» Tasks for this exercise:
- A) For each statement below, decide whether it agrees with the interview that follows and answer yes or no, quoting the deciding words of the interview exactly: (i) NS states that qualifying for the Boston Marathon will never happen; (ii) NS says a schedule adds to decision fatigue; (iii) NS first heard "Your Mileage May Vary" from members of the Dead Runners Society.
- B) According to the interview below, what does the Hundred Days Challenge require?
- C) Retype the portion of the interview below starting at "BJB: You compare" and ending at "like. Just kidding.".

» Passage shown:
========================================
BJB: You compare running to antidepressants. “The drugs are hard on the kidneys and might kill me. People who take medications of any kind generally die earlier than people who don’t. However, without them, I would probably die even earlier, by my own hand or in some accident I created. If I didn’t die physically, I would die emotionally. Dead or in bed. It’s a trade-off. I choose to take medications despite the possible consequences. Using the same logic, if I continued to run easy and enjoyed the benefits, but wound up crippled later, it would be better to run for as many years as possible and have a much better life.” What is your happy medium?
NS: Happy medium? Middle ground? I’m not sure I know what moderation looks like. Just kidding.
My “happy medium” is accepting that I’ll never be a fast runner. I’ll never qualify for the Boston Marathon. I’ll never finish a 5k in less than thirty minutes (despite the promises of “Couch to 5k.”)
I push myself to be stronger and run faster, but I balance that against the fear of injury. I want to be the runner who wins her age group at 94 because she’s the only one still running. That’s the tradeoff. Fast versus forever.
I’ll take forever.
BJB: “Depression, PTSD, and bipolar disorder suppress my internal motivation. Overthinking turns decision-making into paralysis. Faced with too many choices, I fixate on weighing the options. Perfectionism, fear of failure, and certainty that any task is too difficult leave me overwhelmed.” Can you talk about the benefit of a running schedule and the structure of the Hundred Days Challenge (to do any movement for 30 minutes for 100 days)?
NS: Even though I sometimes rebel at the idea of structure, once I relax into one, it’s tremendous. I suffer from decision fatigue. A schedule reduces the need to fret over what to do. The choice is already made. I look at the schedule and do that.
Also, as much as I hate to admit it, I crave external affirmation. Making a check mark on a schedule is a substitute for a coach saying, “Atta girl.” It lets me say it to myself.
BJB: I can relate to the following statements because I felt the same way when I first began to meditate: “Some days I thought I could run forever. I wished I’d never given up running years before and dreamed of running longer distances. Other days, I couldn’t remember what had possessed me to run in the first place. That day, the second mile was the most difficult. This is typical. About one-third of the way through a run, my mind says I’ll never make it. But that day I learned, and have relearned repeatedly since, if I keep running, it gets better. When you first start a practice, the goal is not to be great. It is to create what works so you can continue.” What do you mean by “Your Mileage May Vary” (YMMV)?
NS: Your analogy to meditation is spot on.
As for “Your Mileage May Vary,” I first heard members of the Dead Runners Society (an online running club) use that phrase as a disclaimer any time one of them would give advice. Someone might say, “I qualified for Boston by running Yasso 800s (a particular type of workout), but ‘your mileage may vary.’” Meaning, “It worked for me, but it might not work for you.” Hearing the “Deads” talk that way gave me the freedom to find what worked for me.
========================================
» Listed records:
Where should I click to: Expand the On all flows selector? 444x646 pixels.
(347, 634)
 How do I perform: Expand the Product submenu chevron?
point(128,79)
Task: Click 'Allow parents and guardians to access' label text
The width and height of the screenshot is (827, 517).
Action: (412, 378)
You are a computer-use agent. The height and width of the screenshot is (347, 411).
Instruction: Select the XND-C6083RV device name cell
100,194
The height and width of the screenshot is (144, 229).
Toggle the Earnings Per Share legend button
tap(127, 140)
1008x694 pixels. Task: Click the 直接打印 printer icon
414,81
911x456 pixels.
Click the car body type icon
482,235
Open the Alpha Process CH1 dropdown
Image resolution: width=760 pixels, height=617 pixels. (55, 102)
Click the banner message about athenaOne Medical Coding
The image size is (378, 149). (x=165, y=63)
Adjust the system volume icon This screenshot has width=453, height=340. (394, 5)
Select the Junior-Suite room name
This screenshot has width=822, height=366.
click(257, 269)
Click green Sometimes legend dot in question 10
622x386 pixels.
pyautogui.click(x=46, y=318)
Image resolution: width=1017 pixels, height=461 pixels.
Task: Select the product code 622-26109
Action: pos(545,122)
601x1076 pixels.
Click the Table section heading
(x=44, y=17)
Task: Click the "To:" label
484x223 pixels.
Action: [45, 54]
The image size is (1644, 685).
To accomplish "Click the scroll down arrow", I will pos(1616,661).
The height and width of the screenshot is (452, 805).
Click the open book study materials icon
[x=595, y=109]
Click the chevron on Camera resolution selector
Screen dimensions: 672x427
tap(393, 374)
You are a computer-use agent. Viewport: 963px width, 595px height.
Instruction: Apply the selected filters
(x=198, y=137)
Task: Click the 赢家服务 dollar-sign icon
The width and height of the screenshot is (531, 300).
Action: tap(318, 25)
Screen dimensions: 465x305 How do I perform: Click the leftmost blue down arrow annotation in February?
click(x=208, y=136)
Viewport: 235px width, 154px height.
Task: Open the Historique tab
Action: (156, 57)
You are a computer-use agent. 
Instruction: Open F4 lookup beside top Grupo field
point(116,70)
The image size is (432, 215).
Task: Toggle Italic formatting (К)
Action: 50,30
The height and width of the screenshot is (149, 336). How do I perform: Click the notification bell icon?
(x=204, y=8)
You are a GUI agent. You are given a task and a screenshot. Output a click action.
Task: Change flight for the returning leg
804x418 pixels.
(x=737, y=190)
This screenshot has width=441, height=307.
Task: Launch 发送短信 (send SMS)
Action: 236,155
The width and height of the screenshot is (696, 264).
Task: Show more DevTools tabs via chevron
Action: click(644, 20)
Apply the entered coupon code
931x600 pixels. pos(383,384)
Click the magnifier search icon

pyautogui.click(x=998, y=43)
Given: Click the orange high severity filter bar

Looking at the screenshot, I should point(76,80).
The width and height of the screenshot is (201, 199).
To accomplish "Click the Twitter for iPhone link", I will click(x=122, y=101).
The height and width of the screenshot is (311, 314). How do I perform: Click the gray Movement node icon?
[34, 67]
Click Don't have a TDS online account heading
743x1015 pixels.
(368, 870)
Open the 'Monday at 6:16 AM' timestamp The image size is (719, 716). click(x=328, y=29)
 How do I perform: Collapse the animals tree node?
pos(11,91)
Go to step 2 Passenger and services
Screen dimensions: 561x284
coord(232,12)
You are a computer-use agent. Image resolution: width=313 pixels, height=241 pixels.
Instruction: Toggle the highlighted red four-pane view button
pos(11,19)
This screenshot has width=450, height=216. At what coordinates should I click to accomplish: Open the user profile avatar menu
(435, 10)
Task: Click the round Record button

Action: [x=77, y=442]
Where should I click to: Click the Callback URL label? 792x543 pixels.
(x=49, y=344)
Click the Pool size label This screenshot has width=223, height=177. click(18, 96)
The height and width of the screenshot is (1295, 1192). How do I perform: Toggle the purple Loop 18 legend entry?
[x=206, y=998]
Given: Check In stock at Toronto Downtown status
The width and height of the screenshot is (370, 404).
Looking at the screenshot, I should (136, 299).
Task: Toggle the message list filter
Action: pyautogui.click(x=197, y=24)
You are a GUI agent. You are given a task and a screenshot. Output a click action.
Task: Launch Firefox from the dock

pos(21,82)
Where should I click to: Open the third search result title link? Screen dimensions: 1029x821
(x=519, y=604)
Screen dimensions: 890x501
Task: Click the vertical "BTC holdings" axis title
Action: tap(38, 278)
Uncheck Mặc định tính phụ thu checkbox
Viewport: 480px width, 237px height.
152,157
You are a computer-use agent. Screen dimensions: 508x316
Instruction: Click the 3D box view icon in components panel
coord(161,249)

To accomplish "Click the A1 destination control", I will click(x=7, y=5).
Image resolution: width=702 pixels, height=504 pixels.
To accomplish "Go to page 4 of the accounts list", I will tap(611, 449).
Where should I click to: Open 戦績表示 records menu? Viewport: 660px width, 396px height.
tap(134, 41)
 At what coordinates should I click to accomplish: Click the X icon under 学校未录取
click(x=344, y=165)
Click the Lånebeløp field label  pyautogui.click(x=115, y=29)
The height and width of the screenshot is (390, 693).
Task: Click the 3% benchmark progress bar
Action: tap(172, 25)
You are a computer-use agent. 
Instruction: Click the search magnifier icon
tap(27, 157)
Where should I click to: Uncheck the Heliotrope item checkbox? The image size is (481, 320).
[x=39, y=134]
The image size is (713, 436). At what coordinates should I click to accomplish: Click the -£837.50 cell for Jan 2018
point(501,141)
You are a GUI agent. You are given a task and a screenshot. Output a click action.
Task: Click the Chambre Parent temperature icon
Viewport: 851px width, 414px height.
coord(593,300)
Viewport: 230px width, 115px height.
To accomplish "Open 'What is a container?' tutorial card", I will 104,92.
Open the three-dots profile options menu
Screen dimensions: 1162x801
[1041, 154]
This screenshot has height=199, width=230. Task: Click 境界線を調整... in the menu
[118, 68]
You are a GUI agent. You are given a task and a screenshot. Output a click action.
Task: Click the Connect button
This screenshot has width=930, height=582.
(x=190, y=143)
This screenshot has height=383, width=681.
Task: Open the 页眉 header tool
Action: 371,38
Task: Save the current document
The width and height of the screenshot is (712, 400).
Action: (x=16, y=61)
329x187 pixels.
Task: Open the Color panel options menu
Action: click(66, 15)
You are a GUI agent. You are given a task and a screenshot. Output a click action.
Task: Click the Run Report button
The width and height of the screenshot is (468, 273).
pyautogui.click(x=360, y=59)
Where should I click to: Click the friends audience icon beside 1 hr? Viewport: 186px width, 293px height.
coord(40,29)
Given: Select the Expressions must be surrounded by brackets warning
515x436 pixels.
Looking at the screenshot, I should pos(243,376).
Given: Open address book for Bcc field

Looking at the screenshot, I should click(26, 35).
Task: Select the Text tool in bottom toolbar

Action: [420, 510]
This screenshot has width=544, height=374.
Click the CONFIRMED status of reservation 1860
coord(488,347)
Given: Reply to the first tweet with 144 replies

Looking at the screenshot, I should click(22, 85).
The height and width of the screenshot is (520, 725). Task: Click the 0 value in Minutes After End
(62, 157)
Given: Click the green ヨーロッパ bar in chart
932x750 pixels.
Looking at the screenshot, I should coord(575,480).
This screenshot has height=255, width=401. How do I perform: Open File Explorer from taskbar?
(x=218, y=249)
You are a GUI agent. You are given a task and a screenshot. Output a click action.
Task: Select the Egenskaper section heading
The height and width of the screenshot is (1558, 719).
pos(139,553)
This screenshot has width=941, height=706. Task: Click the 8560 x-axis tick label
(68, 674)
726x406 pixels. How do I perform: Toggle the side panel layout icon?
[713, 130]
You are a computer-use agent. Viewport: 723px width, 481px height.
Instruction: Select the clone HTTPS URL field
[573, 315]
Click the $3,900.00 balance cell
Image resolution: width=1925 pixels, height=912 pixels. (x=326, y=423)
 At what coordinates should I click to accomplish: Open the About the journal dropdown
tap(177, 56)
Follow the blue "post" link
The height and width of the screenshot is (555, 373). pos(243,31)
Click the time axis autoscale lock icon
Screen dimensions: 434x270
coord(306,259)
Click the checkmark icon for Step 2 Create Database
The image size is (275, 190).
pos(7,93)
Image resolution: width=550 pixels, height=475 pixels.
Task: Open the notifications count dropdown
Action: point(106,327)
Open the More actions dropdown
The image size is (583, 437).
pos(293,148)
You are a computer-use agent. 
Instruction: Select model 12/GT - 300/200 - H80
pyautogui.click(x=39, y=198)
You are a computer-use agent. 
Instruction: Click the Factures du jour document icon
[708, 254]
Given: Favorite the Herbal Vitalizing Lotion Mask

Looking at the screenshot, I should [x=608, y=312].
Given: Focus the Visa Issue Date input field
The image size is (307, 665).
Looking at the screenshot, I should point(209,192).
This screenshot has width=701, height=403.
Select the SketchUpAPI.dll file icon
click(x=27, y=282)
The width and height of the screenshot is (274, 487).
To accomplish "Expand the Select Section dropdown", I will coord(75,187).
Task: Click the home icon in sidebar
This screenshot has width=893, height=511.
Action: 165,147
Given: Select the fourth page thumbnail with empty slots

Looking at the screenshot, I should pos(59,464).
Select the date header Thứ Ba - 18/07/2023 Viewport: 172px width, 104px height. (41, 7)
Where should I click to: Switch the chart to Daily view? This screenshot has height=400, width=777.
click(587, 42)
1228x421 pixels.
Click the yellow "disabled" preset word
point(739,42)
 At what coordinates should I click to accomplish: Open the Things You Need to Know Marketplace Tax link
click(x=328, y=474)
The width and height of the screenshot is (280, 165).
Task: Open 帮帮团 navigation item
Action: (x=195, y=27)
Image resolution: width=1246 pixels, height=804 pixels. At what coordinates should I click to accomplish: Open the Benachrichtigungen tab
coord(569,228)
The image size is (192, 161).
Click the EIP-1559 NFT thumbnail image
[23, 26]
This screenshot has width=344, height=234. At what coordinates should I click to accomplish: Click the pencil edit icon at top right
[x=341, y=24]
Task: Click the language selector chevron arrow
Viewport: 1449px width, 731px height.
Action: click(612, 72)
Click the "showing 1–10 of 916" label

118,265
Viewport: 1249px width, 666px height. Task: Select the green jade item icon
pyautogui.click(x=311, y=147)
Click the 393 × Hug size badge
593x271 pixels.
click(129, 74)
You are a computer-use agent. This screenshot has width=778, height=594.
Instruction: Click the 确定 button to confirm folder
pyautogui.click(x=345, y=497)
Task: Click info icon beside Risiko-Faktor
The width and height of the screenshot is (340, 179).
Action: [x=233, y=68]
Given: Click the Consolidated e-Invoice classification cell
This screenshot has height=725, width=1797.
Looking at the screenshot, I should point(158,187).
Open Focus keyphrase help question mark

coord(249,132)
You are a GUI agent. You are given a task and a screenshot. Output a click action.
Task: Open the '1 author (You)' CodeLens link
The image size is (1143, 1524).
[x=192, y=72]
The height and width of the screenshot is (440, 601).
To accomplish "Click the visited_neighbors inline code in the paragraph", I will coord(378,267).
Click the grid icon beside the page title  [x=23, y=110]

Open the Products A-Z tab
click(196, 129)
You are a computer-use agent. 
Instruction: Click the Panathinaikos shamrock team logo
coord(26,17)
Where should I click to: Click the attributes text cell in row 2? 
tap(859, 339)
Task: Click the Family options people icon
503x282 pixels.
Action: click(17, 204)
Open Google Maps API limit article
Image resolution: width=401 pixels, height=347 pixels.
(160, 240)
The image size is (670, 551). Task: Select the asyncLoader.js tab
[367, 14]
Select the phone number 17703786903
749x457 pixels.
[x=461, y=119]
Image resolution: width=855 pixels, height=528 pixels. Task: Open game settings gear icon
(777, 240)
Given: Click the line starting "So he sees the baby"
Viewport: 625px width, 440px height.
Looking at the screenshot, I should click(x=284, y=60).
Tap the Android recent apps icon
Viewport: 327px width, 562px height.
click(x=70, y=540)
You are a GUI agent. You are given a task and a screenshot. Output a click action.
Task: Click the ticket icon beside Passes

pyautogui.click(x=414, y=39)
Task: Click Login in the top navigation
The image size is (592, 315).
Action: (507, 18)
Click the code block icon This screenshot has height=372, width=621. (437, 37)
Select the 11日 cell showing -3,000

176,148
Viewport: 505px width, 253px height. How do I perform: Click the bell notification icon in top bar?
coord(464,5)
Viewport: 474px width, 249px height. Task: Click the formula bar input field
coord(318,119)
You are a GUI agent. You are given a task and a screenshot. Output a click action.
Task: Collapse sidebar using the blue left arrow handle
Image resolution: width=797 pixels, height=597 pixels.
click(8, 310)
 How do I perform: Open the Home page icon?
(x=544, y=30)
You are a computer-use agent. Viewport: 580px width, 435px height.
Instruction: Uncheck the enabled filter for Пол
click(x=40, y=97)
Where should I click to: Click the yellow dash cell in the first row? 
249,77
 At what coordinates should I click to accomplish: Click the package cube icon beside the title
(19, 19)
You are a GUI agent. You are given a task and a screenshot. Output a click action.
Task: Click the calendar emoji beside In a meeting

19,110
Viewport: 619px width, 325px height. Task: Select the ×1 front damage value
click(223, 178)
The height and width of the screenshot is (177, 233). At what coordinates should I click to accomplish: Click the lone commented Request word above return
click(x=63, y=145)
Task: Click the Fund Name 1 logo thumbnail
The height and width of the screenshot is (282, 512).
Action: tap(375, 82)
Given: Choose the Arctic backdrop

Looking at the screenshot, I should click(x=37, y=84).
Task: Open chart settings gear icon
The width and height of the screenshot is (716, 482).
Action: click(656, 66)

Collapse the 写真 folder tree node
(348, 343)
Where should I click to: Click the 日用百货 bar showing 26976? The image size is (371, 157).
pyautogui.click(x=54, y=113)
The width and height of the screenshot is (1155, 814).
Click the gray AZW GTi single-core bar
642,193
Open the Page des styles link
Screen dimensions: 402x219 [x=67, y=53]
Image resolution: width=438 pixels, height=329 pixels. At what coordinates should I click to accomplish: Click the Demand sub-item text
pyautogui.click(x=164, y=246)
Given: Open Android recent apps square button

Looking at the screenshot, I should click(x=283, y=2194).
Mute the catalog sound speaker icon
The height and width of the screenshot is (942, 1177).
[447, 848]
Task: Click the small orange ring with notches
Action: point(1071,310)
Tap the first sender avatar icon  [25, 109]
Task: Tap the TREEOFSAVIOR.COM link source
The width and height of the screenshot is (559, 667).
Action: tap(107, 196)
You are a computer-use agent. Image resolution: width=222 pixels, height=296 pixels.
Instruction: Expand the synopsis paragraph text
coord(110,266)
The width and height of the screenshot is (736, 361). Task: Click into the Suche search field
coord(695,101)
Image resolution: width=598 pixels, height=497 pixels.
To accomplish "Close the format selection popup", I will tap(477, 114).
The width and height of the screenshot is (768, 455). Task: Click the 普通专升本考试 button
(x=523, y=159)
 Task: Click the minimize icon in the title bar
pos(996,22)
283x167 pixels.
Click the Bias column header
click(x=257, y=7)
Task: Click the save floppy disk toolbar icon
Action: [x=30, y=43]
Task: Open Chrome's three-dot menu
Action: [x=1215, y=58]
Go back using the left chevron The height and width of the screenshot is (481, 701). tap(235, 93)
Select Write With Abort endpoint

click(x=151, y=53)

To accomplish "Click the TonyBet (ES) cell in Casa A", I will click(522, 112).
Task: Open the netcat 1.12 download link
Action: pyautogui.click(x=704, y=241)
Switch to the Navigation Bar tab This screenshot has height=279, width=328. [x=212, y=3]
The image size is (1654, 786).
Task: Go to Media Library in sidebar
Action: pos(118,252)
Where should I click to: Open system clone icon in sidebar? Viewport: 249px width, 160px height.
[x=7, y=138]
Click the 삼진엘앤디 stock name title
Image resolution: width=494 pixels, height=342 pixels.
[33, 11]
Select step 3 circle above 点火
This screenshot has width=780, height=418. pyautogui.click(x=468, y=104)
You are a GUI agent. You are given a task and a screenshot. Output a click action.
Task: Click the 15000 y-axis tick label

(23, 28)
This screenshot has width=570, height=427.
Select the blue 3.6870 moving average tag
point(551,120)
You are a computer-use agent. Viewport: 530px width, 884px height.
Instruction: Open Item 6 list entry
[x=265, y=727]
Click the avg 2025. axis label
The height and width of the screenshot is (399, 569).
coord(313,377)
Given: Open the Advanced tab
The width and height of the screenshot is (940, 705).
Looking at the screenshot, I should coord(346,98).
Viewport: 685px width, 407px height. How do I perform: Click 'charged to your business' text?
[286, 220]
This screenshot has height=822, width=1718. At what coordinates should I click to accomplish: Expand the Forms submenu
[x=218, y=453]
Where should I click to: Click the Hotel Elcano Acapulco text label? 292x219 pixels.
========================================
» Answers to this exercise:
- A)
(i) Yes: "I’ll never qualify for the Boston Marathon."
(ii) No: "A schedule reduces the need to fret over what to do."
(iii) Yes: "I first heard members of the Dead Runners Society (an online running club) use that phrase as a disclaimer any time one of them would give advice."

- B) Doing any movement for 30 minutes for 100 days.

- C)
BJB: You compare running to antidepressants. “The drugs are hard on the kidneys and might kill me. People who take medications of any kind generally die earlier than people who don’t. However, without them, I would probably die even earlier, by my own hand or in some accident I created. If I didn’t die physically, I would die emotionally. Dead or in bed. It’s a trade-off. I choose to take medications despite the possible consequences. Using the same logic, if I continued to run easy and enjoyed the benefits, but wound up crippled later, it would be better to run for as many years as possible and have a much better life.” What is your happy medium?
NS: Happy medium? Middle ground? I’m not sure I know what moderation looks like. Just kidding.